Tumor markers are substances that can be found in the body when cancer is present. Ideally, a tumor marker would always be found in the blood in higher-than-normal amounts, but only when a certain type of cancer is present. In reality, tumor markers are rarely like that.
Some tumor markers are found in blood, but others are found in urine or other body fluids. Still others are found in tumors and other tissues. They may be made by the cancer cells themselves, or by the body in response to cancer or other conditions. Most tumor markers are proteins, but some newer markers are genes or other substances.
There are many different tumor markers. Some are linked only to one type of cancer, while others can be found in many cancers.
To test for a tumor marker, the doctor most often sends a sample of the patient’s blood or urine to a lab. Sometimes a piece of the tumor itself is tested for tumor markers.
Tumor markers alone are rarely enough to show that cancer is present; they have many limitations (see the section, “The drawbacks of tumor markers”). Because of this, most doctors use only a few tumor markers. When a doctor looks at the level of a tumor marker, he or she will consider it along with the patient’s medical history, physical exam, and other lab tests or imaging tests.
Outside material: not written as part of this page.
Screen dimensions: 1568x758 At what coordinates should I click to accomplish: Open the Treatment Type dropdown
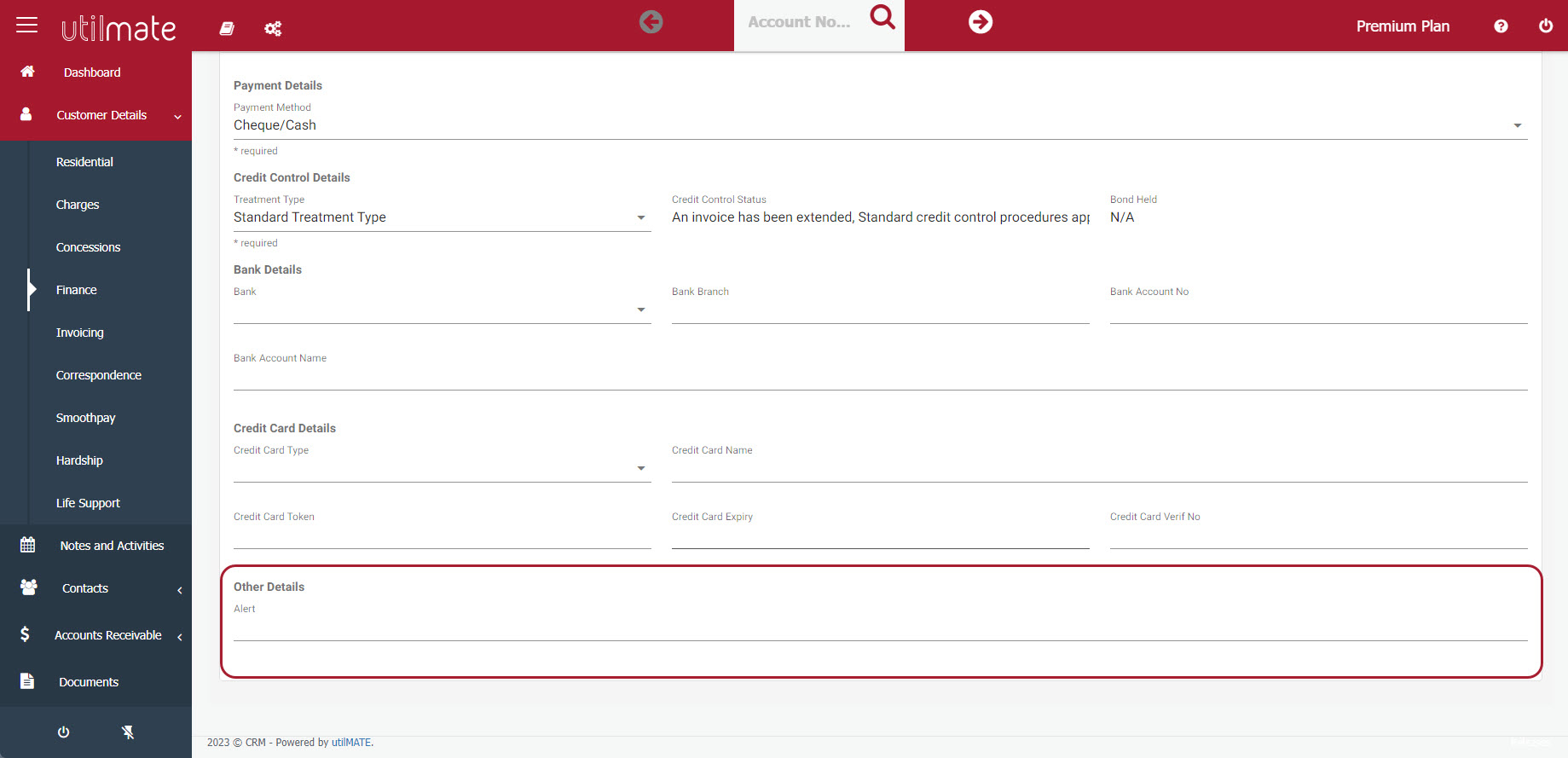[442, 217]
Recently, doctors have begun to develop newer types of tumor markers. With advances in technology, levels of certain genetic materials (DNA or RNA) can now be measured. It’s been hard to identify single substances that provide useful information, but doctors are now beginning to look at patterns of genes or proteins in the blood. These new fields of genomics and proteomics are discussed in the section called “What’s new in tumor marker research?”